Opinion: Is Gloster the game-changer for UHL?

Opinion: Is Gloster the game- changer for UHL?

ON READING the report in the Sunday Independent of the unfolding events at University Hospital Limerick from the moment teenager Aoife Johnston arrived at the hospital’s ED to the time of her death, an avalanche of emotions swept over this writer and many others as we all try to get our heads around how a 16-year-old girl could pass away under such circumstances in our city’s hospital.

Extreme anger, aching sadness, and even a feeling of being physically ill are just some of the emotions and reactions that the review into Aoife Johnson's death has triggered.
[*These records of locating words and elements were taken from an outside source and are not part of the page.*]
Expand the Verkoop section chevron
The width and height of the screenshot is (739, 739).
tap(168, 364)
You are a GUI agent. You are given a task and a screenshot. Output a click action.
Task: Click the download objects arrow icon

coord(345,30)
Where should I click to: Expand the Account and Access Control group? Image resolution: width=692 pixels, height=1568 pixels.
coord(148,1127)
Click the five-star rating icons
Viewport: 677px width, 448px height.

And that is the case for people who didn’t even know the schoolgirl. What a living nightmare her family must be enduring.
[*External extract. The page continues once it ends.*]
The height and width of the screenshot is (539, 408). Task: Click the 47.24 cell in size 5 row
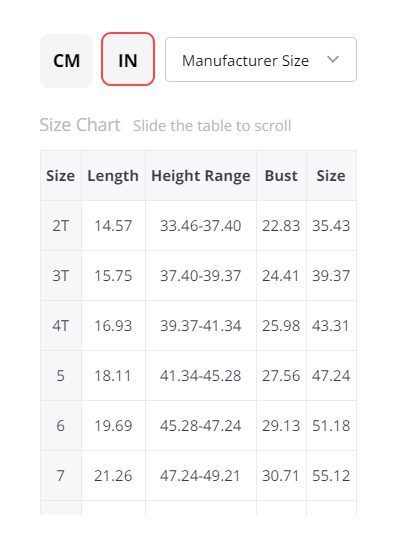point(331,375)
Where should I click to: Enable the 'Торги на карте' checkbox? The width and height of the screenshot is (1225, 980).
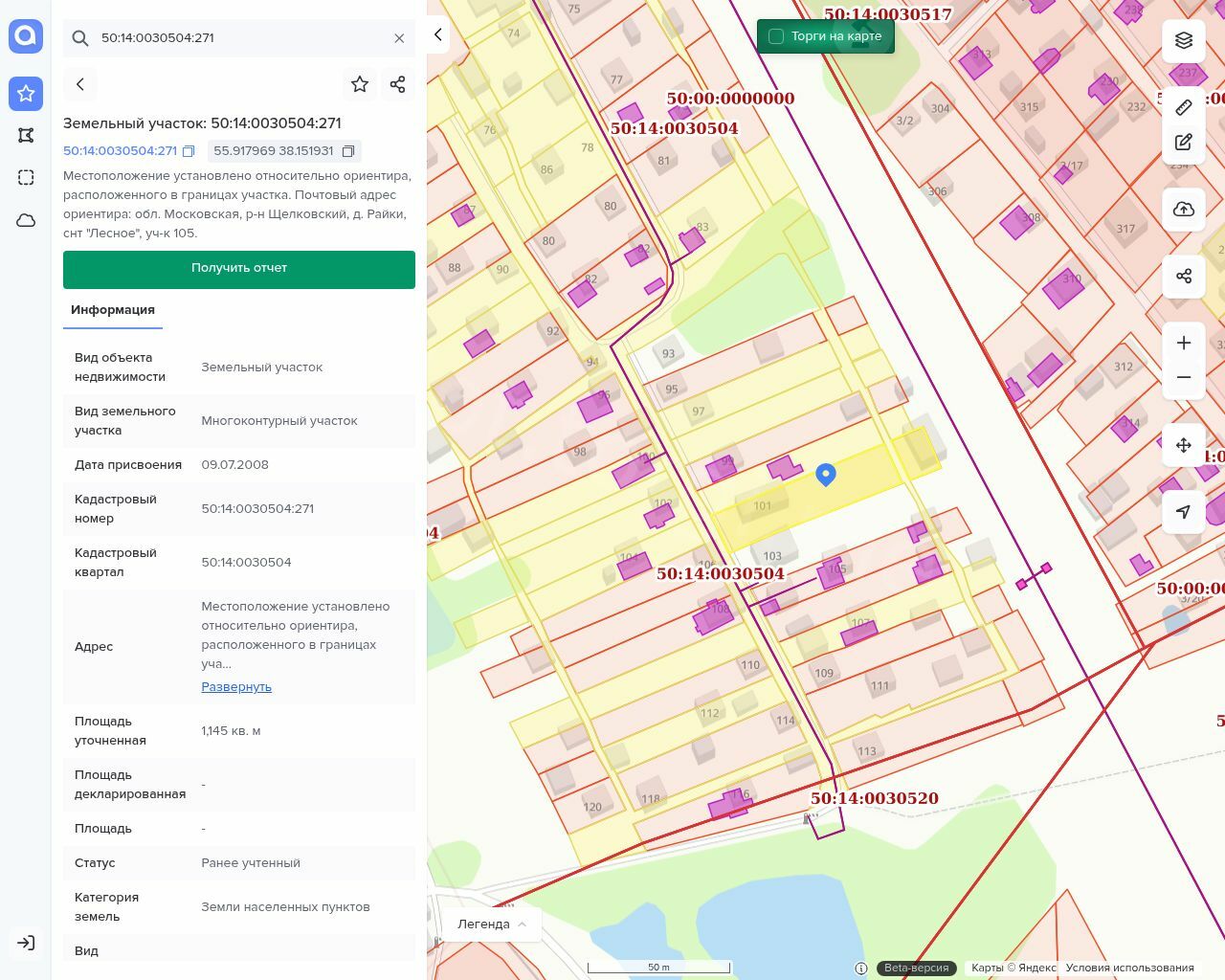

One line in particular quoted in the article, from the review, pierces through the heart of the reader.

It states: “Aoife’s father said he gave a ‘roar of distress’, pleading for his child to be assessed by a doctor”.

Its starkness demands action.

The man with probably the most difficult job in the country, Bernard Gloster - a native of Kildimo - took up the position of chief executive of the HSE in March.
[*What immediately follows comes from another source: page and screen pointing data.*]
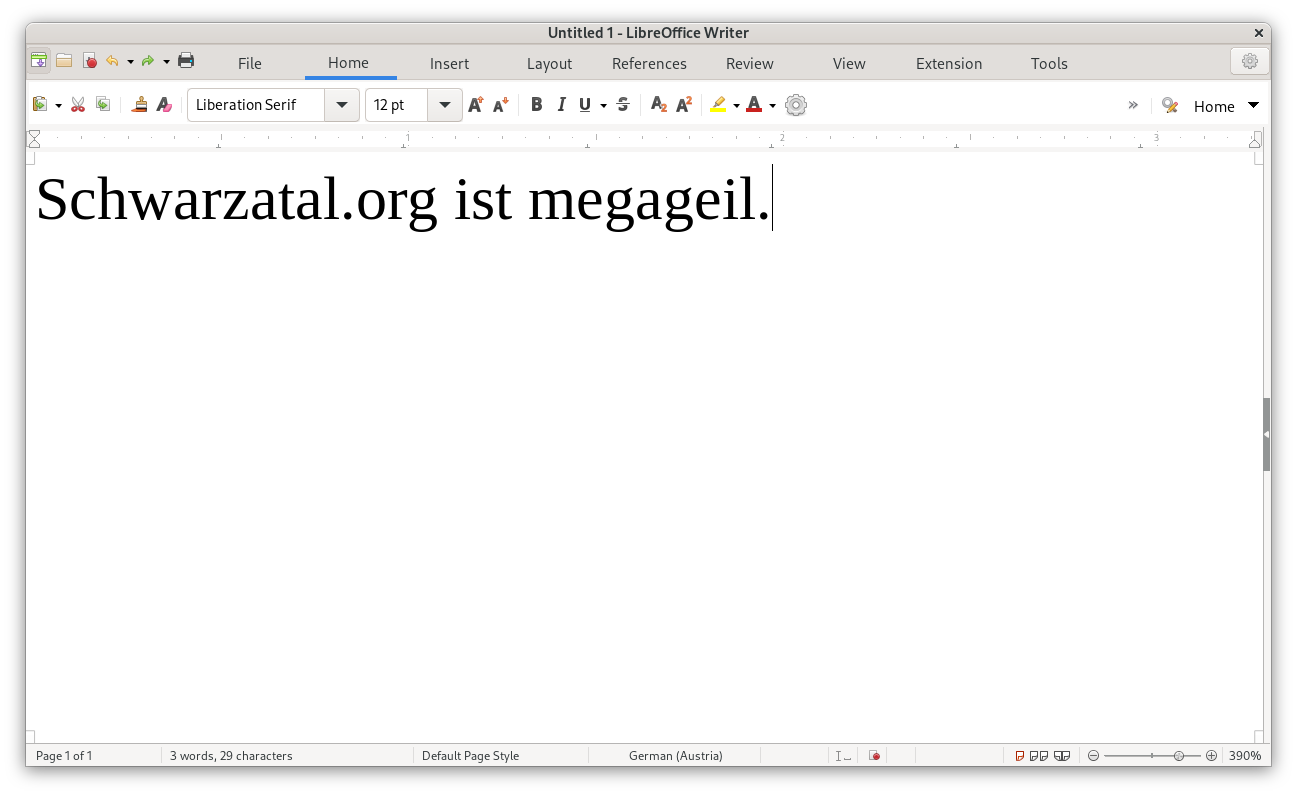Click the Clone Formatting paintbrush icon
1297x795 pixels.
click(x=140, y=105)
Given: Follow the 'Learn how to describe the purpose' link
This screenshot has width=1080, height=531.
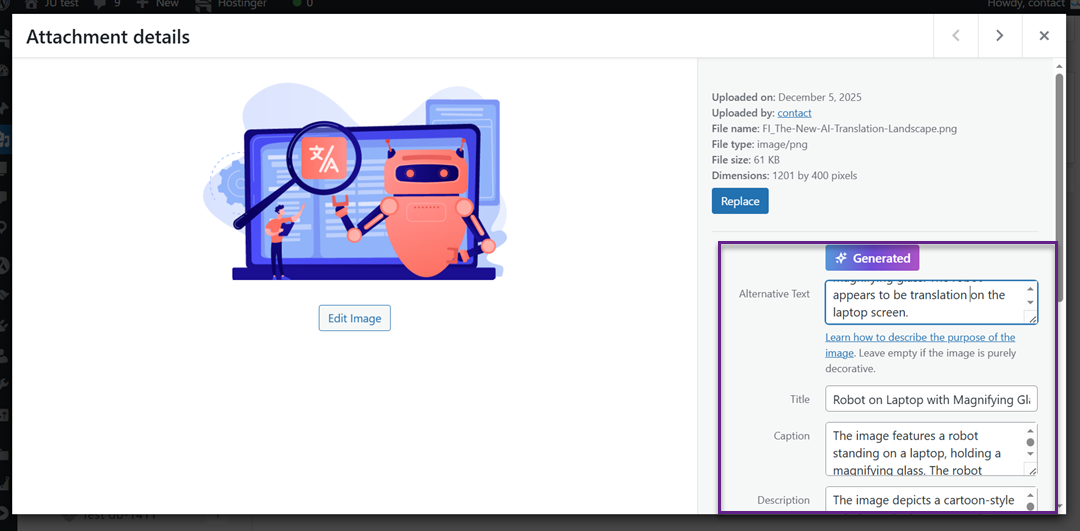Looking at the screenshot, I should pyautogui.click(x=919, y=338).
On Monday of this week Mr Gloster announced that he had appointed the former chief justice Mr Justice Frank Clarke (retired) to conduct “a formal investigation into all of these matters, to make findings and to report to me”.

And, on Wednesday of last week, it was announced that he had appointed Sandra Broderick to take up the new role as regional executive officer of the new HSE Mid West health region from Monday of this week.

The Hospital Group CEO, the Community Health Organisation’s chief officer and the director of Public Health will report directly to her, and she will report directly to the HSE’s CEO, Mr Gloster.

He is quoted as saying: “I have considered it is necessary at this time to proceed ahead of the changes in other regions and to make this intervention in the Mid -West”.

The scale of the challenge to fix the situation at UHL looms large over Mr Gloster and Ms Broderick.

They face a mammoth battle - solving governance problems, rebuilding shattered trust, addressing operational flaws, retaining staff and, most importantly, ensuring patient welfare.

If there is anything good at all to come out of Aoife’s tragic death, maybe it’s that the plaster is, for once and for all, pulled off the gaping wound that is UHL and the major life-saving surgery that it so desperately requires will happen with much greater urgency.